Sobrevida e suporte que as crianças necessitam
As crianças afetadas pela microcefalia por zika vírus seguem necessitando de cuidados contínuos, especialmente em neurocirurgia e ortopedia. Segundo Francisco Alencar, a prioridade no atendimento se deveu à gravidade e ao número expressivo de casos. No entanto, ainda há uma fila de espera para cirurgias como a de correção de luxação do quadril, comum nessas crianças.
Além da complexidade clínica, há também uma questão de sobrevida.
A sobrevida de uma criança cadeirante com paralisia cerebral, independente da causa, em relação a uma criança que caminha, é de 20% a 30% a menos. A criança que não caminha tem uma perda de vida de aproximadamente 20 anos, devido às questões respiratórias, à escoliose, entre outras
A principal necessidade atual dessas crianças é a manutenção contínua da reabilitação. Contudo, os desafios estruturais do sistema de saúde persistem. “Os centros de alta complexidade, em geral, têm um limite de idade, então essas crianças estão meio sem ter o acesso desejado, pois no Piauí são escassos os centros de média complexidade. Sem essa questão estrutural, essas crianças voltaram para suas casas, mas continuam precisando de suporte e apoio do hospital”, finaliza Alencar.

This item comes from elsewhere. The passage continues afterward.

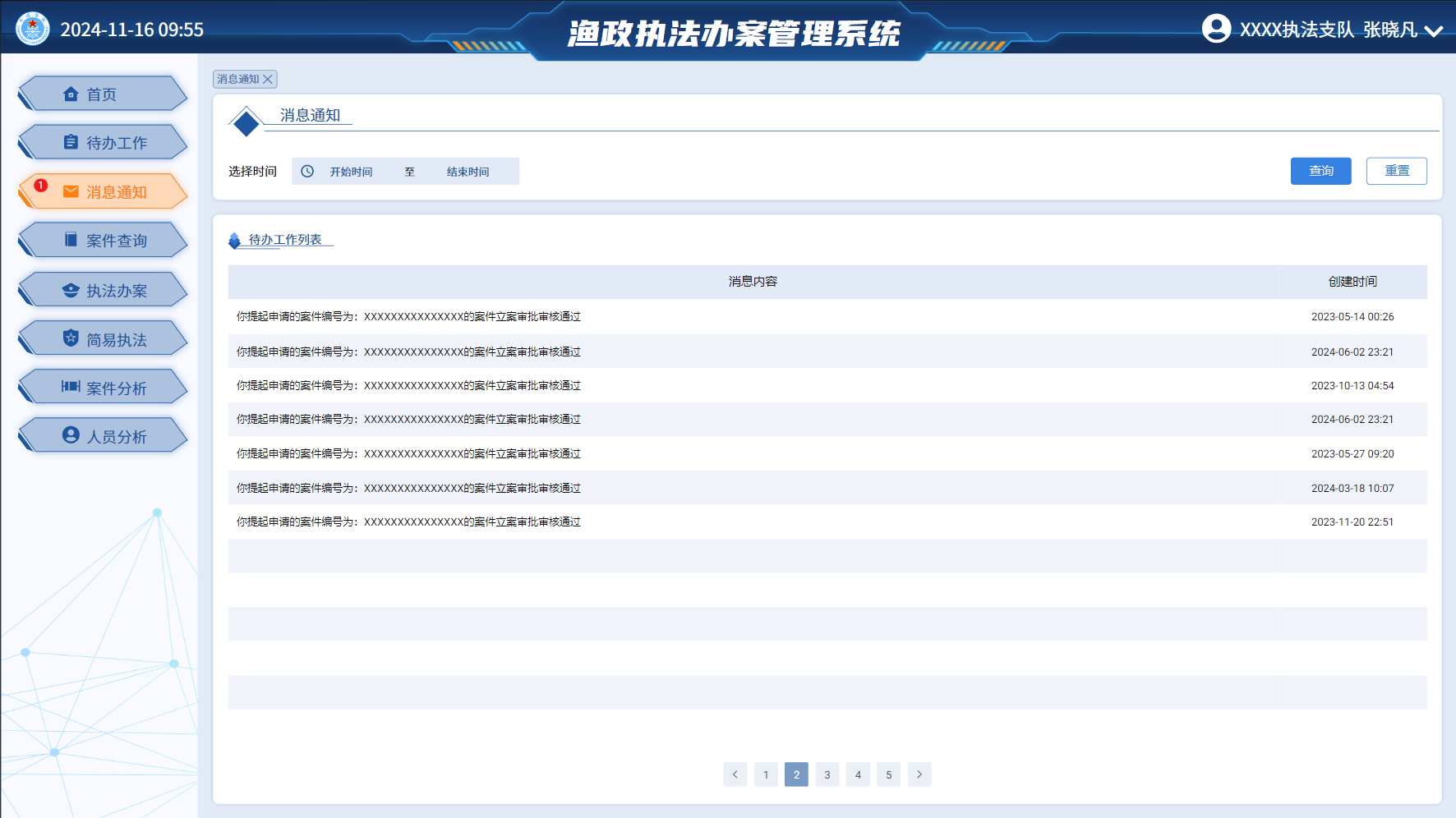Click the 查询 button
Viewport: 1456px width, 818px height.
coord(1320,171)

O surto de microcefalia por zika vírus trouxe uma nova realidade à saúde pública brasileira e revelou a importância de respostas rápidas, protocolos bem estruturados e, sobretudo, a continuidade no cuidado às crianças afetadas. O Piauí, mesmo com limitações, foi referência nessa trajetória, e o desafio agora é garantir que essas crianças, que cresceram com tantas necessidades, não sejam esquecidas pelo sistema.